WORK INSTRUCTION: Could you write out, exactly and with no pictures, every line from the one containing "Tap the trash can icon for removing ads" through the last line of the entries?

PROVIDED RECORDS:
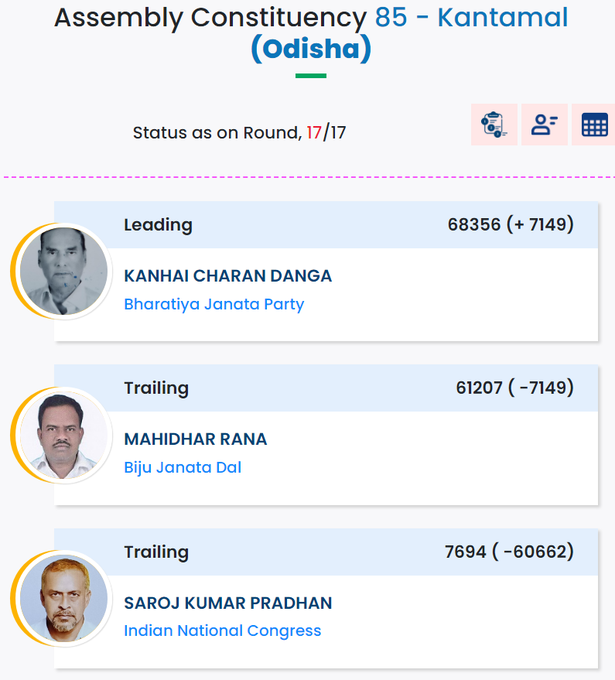The image size is (615, 680).
Task: Open Mahidhar Rana's photo
Action: point(64,435)
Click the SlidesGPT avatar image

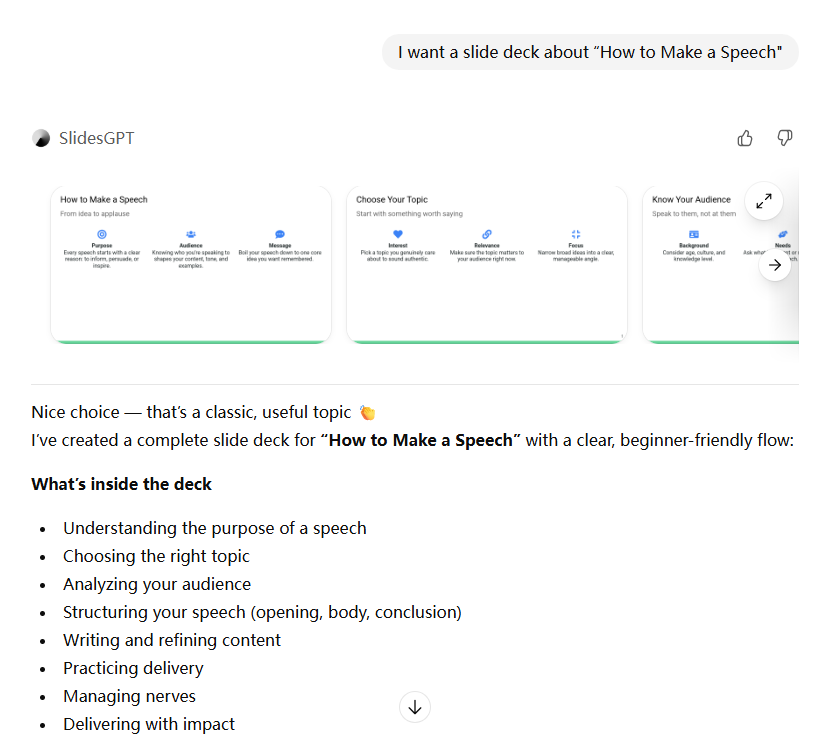tap(41, 138)
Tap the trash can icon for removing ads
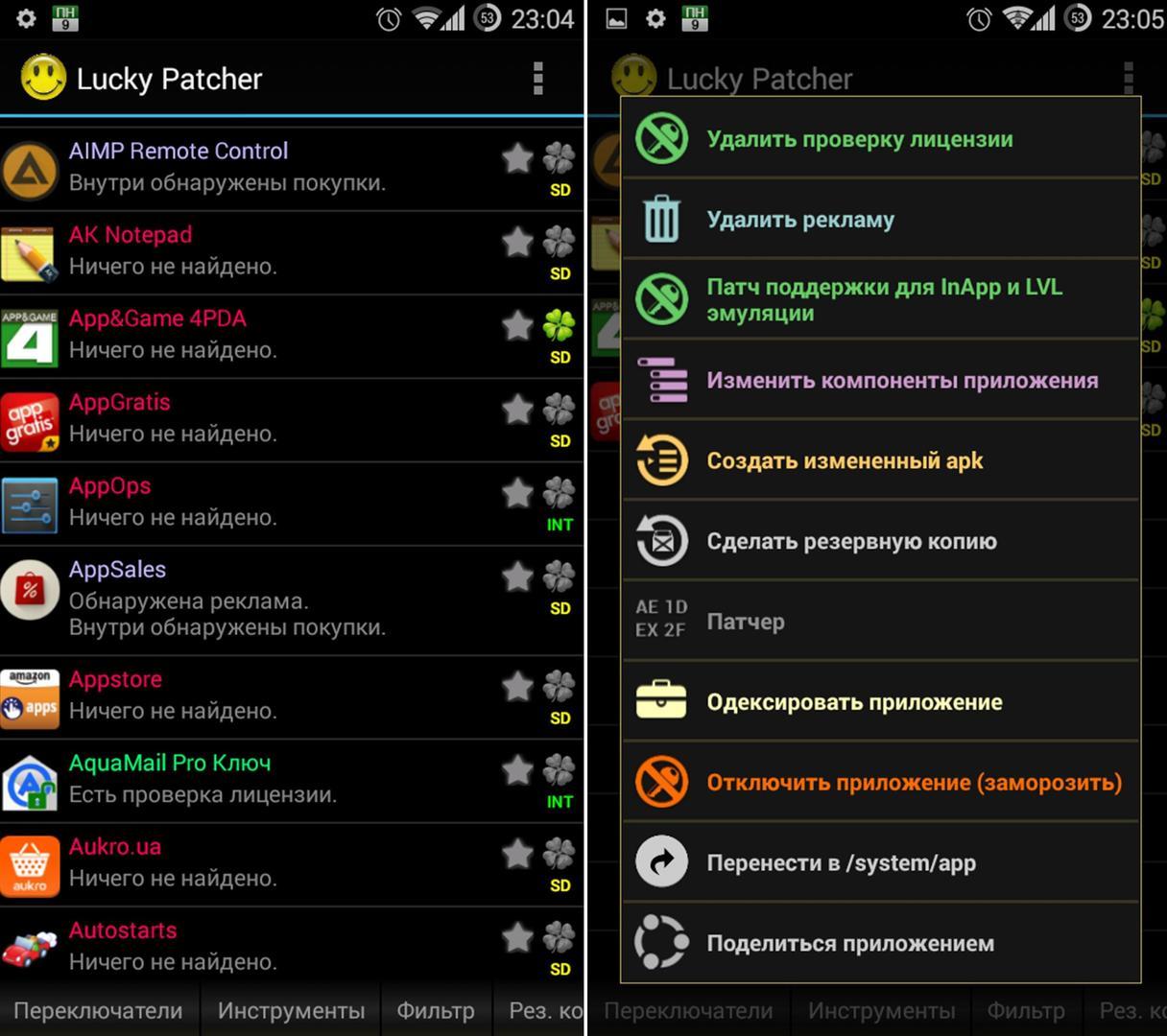1167x1036 pixels. [661, 219]
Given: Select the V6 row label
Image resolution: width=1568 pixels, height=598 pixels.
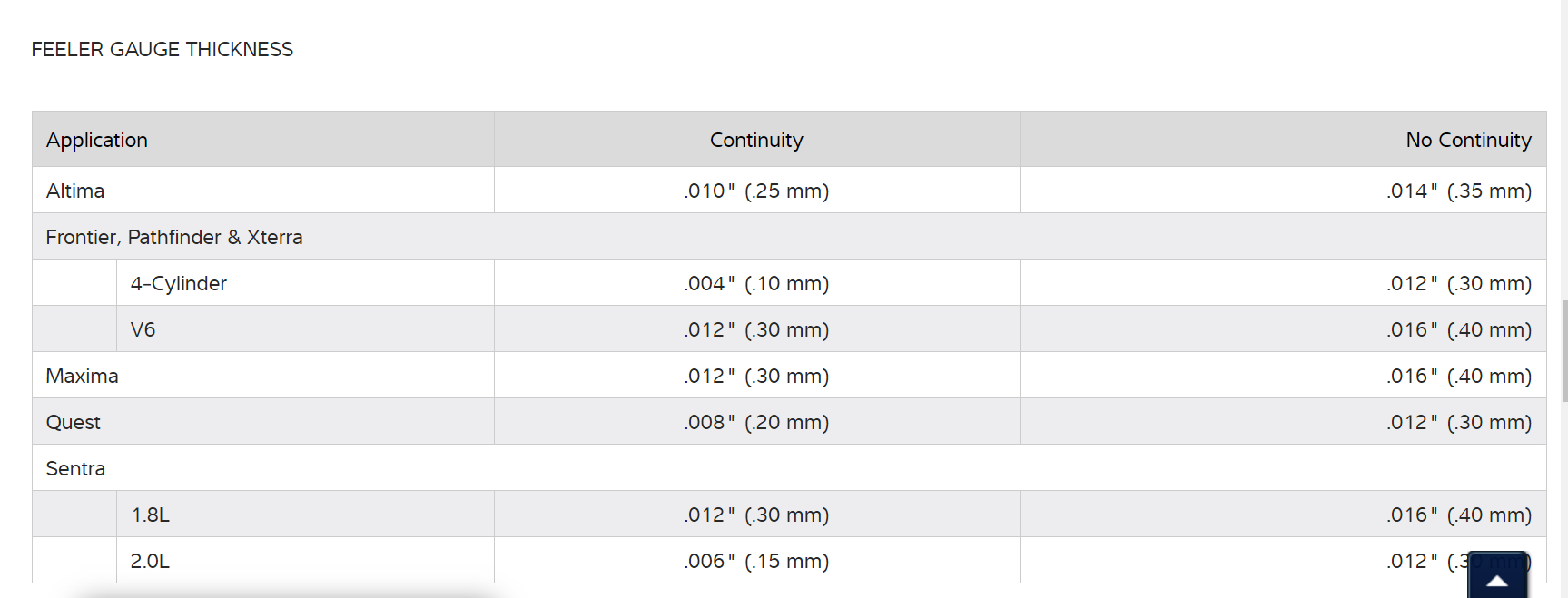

RESULT OF THE TASK:
Tap the trash can icon for removing ads
1167x1036 pixels. [661, 219]
Given: Select the V6 row label
Image resolution: width=1568 pixels, height=598 pixels.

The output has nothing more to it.